Word of the drive-thru model eventually spread to the West Coast, where burger chain In-N-Out operationalized and advanced the concept. In-N-Out innovated by inventing the two-way speaker system, which separated order placement from food pickup to speed up operations. Soon after, other chains like Jack in the Box and Wendy’s adopted this two-way speaker drive-thru model. Despite this growing trend, larger chains such as McDonald’s and Burger King did not implement their own drive-thrus until the mid-1970s. Today, drive-thrus are critical to the success of fast-food chains, estimated to generate approximately 62% of all revenue [2]. This places immense pressure on companies to meet the high expectations of the drive-thru model: speed, efficiency, and accuracy.
Chick-fil-A
In 1946, brothers S. Truett Cathy and Ben Cathy opened the Dwarf House in Hapeville, Georgia [3]. The establishment was a typical diner, serving a variety of items like burgers, fries, and shakes. To differentiate the menu, S. Truett Cathy began experimenting with boneless chicken sandwich recipes. He eventually found the perfect combination, and the new sandwiches quickly became more popular than the burgers. Cathy decided to focus exclusively on this signature chicken sandwich and coined the name Chick-fil-A to reflect its high quality (inspired by the premium beef cut, fillet). The first official Chick-fil-A restaurant opened in Atlanta, Georgia, in 1967.
The first drive-thru Chick-fil-A opened in Greenville, South Carolina, in 1993. Since then, Chick-fil-A has grown into a fast-food powerhouse, generating approximately $8 billion in annual sales. A significant portion of this revenue is attributed to its drive-thru operations.
Chick-fil-A wasn’t always known for its fast drive-thru service; in fact, it was once one of the slowest chains in the country. However, through a combination of strategic operational changes and technological innovations, the company has since become the industry standard for drive-thru efficiency.
Drive-Thru Operations
In practice, drive-thru operations at each Chick-fil-A location are not identical; they vary based on factors like store layout and local demand.
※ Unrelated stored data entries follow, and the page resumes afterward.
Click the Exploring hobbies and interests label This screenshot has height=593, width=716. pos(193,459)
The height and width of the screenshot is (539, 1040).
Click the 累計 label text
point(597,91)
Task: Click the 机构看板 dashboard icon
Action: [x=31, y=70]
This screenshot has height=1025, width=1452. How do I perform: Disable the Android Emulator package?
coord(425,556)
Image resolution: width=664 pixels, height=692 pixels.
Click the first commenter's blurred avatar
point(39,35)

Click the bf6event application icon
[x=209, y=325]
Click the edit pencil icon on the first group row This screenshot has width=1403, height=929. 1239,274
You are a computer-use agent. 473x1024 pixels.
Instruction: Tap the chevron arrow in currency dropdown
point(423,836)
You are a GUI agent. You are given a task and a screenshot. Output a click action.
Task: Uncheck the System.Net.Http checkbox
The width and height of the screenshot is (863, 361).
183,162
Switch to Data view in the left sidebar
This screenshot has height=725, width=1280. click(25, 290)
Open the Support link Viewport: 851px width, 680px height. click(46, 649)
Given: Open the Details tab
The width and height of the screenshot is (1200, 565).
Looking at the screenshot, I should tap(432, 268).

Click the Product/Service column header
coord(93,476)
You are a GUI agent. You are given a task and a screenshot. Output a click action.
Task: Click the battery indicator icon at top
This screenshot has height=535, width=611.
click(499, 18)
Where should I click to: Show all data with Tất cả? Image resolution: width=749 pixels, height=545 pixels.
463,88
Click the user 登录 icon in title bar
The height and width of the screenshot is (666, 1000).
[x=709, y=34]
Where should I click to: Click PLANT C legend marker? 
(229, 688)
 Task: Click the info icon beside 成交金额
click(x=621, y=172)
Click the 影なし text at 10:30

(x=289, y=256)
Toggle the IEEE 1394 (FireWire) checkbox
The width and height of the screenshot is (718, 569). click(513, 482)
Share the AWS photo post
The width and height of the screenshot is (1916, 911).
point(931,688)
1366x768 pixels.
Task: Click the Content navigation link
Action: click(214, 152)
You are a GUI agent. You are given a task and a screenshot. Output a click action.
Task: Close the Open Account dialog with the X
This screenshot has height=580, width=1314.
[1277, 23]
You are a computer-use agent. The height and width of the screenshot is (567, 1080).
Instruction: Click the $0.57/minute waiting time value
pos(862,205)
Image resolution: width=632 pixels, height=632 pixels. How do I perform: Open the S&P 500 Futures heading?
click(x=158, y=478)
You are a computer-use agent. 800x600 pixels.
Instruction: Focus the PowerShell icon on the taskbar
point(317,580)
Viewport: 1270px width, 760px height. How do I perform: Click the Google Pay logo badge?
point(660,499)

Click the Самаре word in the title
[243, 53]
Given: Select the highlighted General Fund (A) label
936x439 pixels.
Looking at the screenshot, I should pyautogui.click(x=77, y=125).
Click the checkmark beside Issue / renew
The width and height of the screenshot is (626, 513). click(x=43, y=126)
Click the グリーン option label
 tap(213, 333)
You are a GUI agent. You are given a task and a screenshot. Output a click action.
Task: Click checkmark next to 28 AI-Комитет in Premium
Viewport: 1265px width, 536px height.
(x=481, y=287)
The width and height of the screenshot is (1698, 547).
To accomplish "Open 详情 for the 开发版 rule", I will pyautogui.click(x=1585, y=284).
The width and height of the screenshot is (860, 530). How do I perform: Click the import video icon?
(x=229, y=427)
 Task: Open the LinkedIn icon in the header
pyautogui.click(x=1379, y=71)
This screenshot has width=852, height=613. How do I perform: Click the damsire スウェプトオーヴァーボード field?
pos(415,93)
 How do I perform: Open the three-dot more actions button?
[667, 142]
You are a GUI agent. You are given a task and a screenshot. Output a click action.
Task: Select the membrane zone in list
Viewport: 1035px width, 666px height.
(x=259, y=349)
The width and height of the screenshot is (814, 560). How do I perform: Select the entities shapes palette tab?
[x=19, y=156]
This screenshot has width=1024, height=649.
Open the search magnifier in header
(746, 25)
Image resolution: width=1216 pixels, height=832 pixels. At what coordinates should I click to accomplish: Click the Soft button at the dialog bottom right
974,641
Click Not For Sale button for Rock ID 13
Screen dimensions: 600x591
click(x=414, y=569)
For this analysis, we will assume a standard operational structure and flow as depicted in Figure 1, which serves as a representative model for our discussion.
Our Chick-fil-A restaurant, as shown in Figure 1, features a double-lane drive-thru. The process is as follows:
- A car enters the drive-thru and chooses a lane.
- The customer places their order with the designated order taker for that lane.
- If paying with cash, the customer stops at a shared cashier station located between the two lanes.
- The car proceeds to the delivery window, where an employee delivers the food.
Inside the restaurant, a team of baggers and beverage/milkshake station employees assemble the orders based on their contents.
Analyzing the Drive-Thru via Queue Theory
Our drive-thru operation can be analyzed using tools from queue theory [4]. Below are some key parameters.
- Arrival Rate (\(\lambda\)): The average rate of customers arriving at the drive-thru. In our scenario, \(\lambda\) = 2 customers per minute.
- Order Take Time (OTT): The average time it takes for customers to place their order. In our scneario, OTT = 30 seconds.
- Service Rate (\(\mu\)): The average rate at which orders are processed and fulfilled (time from order placement to order delivery). In our scenario, \(\mu\) = 2.33 customers per minute.
With two order takers and a single service window, the system’s bottleneck is the service window, as it has the lowest service rate. Since the overall system’s throughput is limited by this single service point, we can model the entire drive-thru as a M/M/1 queue using Kendall notation [5], where the service window represents the single server. This simplifies our analysis by focusing on the primary constraint on the system’s capacity.
For our drive-thru to run efficiently, we want to ensure that certain key metrics are optimized. These metrics and the respective calculations are listed below.
- System Utilization (\(\rho\)): \(\rho = \frac{\lambda}{\mu} = 85.8\%\)
- Average Number of Customers in Queue (\(L_{q}\)): \(L_{q} = \frac{\lambda^{2}}{\mu(\mu - \lambda)} = 5.2\)
- Average Time in Queue (\(W_{q}\)): \(W_{q} = \frac{L_{q}}{\lambda} = 2.6 \text{ mins}\)
- Average Number of Customers in System (\(L\)): \(L = \frac{\lambda}{\mu - \lambda} = 6.1\)
- Average Time in System (\(W\)): \(W = \frac{1}{\mu - \lambda} = 3.0 \text{ mins}\)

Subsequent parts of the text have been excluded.